Un villageois retire ses médicaments via un système de reconnaissance faciale dans une clinique à Jiaozuo (Henan), le 18 août 2024.
Une autre manière de rêver
Quand j’étais enfant, on me parlait de Jules Verne, de Vingt mille lieues sous les mers, de fusées tirées depuis la Lune et de machines incroyables. Comme beaucoup, ma première image de la SF venait de France, d’Europe, d’un monde occidental qui imaginait l’avenir en langage de progrès et d’exploration.

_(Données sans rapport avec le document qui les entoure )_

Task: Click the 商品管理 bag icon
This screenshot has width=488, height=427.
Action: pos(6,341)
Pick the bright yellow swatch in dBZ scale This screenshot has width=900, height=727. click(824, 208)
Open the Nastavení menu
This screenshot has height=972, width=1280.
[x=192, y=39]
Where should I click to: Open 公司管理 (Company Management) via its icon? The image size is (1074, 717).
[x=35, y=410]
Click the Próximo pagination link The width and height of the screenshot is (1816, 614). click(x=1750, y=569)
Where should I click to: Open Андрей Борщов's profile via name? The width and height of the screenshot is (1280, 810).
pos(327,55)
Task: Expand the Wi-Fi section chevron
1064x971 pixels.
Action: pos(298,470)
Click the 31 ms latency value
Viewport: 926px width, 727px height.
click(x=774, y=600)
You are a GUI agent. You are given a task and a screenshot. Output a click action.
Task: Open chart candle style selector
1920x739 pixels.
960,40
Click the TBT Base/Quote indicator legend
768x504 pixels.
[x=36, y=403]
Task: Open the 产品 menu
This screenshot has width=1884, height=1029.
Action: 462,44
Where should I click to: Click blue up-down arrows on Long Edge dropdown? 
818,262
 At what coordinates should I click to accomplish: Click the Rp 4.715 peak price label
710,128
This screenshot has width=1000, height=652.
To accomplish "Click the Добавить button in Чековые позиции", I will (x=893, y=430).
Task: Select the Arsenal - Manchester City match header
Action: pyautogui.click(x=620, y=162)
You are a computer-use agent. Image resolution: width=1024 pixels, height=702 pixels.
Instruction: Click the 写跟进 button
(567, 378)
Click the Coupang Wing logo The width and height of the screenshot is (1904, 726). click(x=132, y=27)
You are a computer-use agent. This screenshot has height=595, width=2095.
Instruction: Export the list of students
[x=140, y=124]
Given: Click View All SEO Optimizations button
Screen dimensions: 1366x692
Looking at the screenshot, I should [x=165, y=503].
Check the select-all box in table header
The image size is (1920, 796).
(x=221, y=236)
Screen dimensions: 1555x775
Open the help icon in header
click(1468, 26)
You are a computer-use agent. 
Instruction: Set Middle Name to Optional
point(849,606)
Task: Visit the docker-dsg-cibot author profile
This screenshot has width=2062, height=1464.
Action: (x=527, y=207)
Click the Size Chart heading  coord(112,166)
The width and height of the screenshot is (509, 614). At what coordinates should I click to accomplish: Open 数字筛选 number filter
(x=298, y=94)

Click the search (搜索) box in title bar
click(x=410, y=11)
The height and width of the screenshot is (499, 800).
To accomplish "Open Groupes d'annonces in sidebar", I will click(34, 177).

Aujourd’hui, je vis en Chine. Et ici, tout va vite. Les boutiques ouvrent, ferment, réapparaissent ailleurs. Les tendances changent chaque semaine. J’apprends quelque chose de nouveau chaque jour, que ce soit une technologie, un mot, une coutume ou une façon de voir le monde. C’est un pays où l’on vit dans un futur perpétuel, en mouvement, en réinvention constante. Et pourtant, derrière cette accélération, il y a aussi une manière de penser le collectif, la mémoire, le temps long. Un rêve nourri à la fois d’intelligence artificielle et de légendes anciennes, d’orbites lunaires et de récits millénaires.
En 2025, Le Problème à trois corps a été publié en bande dessinée en français. À Lyon, le traducteur Gwennaël Gaffric enseigne la SF chinoise. À Paris, on relit Jules Verne à la lumière de Liu Cixin. Et si, désormais, l’imaginaire venait de l’Est ?
*ALEXANDRE GUÉRY est étudiant à l’Université Tsinghua.